Role of initial contact angle on the droplet electro-capillarity velocity. Here, a and b represent the acceleration for \(n< 1\) fluids, for a \(\uptheta =150^{o}\), and b \(\uptheta =50^{o}\). The dynamics for \(n>1\) fluids is shown for c \(\uptheta =150^{o}\), and d \(\uptheta =150^{o}\). The corresponding acceleration plots are illustrated in figure S3 (supporting information)

4 Conclusions

To conclude, we have shown theoretically the aspects of dynamics of droplet motion during electro-capillary actuation and propulsion within microfluidic confinements. We have also studied the evolution of motion during electro-capillarity for a generic range of non-Newtonian fluids. In this work, we focus on a wide gamut of fluids, and investigate the dynamics of both shear-thinning and thickening fluid droplets.

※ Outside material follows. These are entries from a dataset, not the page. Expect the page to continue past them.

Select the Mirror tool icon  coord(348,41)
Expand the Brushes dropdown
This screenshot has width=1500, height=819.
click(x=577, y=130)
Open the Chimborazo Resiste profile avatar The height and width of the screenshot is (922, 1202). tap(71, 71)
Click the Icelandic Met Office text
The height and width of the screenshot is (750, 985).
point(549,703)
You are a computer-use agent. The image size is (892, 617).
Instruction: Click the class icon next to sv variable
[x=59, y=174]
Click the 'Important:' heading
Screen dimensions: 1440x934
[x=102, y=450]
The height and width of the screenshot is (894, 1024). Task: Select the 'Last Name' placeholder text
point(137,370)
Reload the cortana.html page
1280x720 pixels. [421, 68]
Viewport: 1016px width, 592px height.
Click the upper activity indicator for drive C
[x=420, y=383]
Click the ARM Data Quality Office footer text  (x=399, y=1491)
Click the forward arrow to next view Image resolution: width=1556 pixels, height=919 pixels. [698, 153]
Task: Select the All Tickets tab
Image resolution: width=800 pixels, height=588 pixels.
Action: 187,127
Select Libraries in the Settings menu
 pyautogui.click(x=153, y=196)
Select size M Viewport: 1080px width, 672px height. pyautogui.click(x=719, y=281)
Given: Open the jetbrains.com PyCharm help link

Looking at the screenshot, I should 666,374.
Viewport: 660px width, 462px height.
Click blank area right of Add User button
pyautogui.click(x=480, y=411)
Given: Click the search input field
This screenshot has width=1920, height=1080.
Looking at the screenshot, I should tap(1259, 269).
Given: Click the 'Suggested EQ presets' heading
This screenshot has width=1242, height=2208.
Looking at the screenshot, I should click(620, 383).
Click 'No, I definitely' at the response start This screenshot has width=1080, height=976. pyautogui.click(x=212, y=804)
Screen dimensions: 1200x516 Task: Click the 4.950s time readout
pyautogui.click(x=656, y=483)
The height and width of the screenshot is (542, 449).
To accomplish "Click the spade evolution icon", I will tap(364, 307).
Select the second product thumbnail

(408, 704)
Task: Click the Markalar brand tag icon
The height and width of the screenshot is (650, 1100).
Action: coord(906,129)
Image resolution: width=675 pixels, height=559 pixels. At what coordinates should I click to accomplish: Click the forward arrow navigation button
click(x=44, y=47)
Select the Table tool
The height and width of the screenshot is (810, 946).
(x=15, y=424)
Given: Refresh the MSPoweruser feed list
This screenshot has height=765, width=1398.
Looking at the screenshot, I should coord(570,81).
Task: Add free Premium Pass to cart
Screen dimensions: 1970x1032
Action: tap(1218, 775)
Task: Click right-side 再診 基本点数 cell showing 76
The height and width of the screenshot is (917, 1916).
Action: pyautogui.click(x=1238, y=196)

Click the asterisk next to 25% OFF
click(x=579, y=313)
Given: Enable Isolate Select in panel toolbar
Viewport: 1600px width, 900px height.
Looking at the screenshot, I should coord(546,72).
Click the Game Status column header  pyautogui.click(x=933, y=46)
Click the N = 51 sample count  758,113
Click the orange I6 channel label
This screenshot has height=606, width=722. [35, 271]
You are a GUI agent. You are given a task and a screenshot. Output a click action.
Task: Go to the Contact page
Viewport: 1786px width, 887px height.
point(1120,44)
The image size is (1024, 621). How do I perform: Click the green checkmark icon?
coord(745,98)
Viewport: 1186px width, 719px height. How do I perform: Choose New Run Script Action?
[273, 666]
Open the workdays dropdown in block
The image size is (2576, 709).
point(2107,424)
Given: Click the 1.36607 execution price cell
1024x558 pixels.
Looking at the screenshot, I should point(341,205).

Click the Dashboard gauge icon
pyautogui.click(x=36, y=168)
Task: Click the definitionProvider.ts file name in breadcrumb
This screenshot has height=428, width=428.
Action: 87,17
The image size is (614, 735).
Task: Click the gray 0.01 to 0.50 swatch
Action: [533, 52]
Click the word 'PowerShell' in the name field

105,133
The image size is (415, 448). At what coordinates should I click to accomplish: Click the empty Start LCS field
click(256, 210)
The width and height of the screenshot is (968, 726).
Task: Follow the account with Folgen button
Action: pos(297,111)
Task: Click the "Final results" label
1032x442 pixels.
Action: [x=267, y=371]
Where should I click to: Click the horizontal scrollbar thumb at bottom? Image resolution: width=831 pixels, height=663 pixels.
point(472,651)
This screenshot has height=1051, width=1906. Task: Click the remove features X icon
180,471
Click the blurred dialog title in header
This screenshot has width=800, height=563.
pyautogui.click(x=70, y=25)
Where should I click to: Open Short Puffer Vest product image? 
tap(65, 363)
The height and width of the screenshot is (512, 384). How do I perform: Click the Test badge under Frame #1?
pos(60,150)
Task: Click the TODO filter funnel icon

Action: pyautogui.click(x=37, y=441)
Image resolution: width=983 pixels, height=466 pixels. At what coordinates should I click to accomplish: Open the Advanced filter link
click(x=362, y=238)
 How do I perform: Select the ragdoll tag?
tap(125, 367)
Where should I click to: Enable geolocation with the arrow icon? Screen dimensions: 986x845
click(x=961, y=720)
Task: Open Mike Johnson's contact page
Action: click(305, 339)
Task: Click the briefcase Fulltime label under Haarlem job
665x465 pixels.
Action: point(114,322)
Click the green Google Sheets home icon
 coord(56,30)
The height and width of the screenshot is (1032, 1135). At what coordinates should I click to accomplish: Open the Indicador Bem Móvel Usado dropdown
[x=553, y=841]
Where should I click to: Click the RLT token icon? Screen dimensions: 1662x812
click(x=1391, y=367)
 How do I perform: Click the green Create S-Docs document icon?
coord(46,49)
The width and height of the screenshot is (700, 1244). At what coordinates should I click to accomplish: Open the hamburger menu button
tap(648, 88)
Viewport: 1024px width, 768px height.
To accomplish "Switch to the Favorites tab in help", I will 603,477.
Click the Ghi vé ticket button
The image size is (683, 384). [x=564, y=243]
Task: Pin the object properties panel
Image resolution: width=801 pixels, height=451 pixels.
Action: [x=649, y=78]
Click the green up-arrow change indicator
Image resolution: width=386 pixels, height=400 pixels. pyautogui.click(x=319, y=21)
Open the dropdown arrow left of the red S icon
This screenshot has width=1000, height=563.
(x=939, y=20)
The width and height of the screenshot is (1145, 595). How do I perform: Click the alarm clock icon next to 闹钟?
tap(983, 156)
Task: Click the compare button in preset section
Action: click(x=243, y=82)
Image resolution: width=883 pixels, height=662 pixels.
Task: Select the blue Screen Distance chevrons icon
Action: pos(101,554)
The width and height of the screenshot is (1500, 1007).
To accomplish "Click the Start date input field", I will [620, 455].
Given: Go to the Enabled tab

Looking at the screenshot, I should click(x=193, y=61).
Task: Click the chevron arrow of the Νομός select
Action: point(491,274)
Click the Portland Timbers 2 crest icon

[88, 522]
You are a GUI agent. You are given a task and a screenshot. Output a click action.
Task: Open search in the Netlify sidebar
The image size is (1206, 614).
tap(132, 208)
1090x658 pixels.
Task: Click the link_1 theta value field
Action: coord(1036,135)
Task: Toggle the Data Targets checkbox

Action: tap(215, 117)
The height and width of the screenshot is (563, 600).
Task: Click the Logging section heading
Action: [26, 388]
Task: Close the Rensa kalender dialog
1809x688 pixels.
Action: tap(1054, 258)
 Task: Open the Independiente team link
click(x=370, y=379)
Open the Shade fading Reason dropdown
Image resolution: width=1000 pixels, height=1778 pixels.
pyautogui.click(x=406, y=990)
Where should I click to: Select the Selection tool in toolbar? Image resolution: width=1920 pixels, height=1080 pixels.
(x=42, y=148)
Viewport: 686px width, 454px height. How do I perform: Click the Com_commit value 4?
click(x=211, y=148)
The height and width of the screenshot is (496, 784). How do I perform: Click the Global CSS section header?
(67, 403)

This is done keeping in mind the varied applications of microfluidics, where biological fluid and chemical droplets, which are essentially non-Newtonian, are often employed for analysis. The theoretical model shows that change in the fluid rheology of the droplets leads to significant morphing of the hydrodynamics during the actuation and propulsion when compared to the Newtonian fluid counterparts. The theoretical estimate of the Newtonian droplet displacement is validated using literature reports on experiments. We have explored the role played by governing parameters such as the actuation voltage and its transients, dielectric layer thickness on the electrodes and electrode spacing.

We show that optimal values of such parameters exist for sustained propulsion of the droplets, free from run-off and jerk conditions. We also show that the interfacial properties of the system, such as channel wall friction, droplet wettability, and capillary friction, play dominant roles in the hydrodynamics. Our theory is able to establish that the fluid rheology, in conjunction with the interfacial features regulate the electro-actuation of the droplets. We propose that the optimal design of the electro-actuation system can be achieved in terms of an electro-interfacial tension parameter, which can be tuned to obtain optimal propulsion behaviour. The overall study reveals that non-Newtonian effects in fluids may significantly alter droplet actuation and transport behaviour under electrical stimulation. This is true especially for shear-thinning fluids, where the dynamics of the droplets, such as displacement, impulsive actuation, and response to operating parameters such as dielectric layer thickness, etc. are grossly dependent on the exponent n, and different from non-Newtonian droplets. It was noted that as the fluids became more shear-thinning in nature, actuation and control may become difficult due to the increasing impulsive reaction of the droplet to electric stimulus. The finding from this study may hold importance towards design and development of electro-actuated micro-nano-fluidic devices.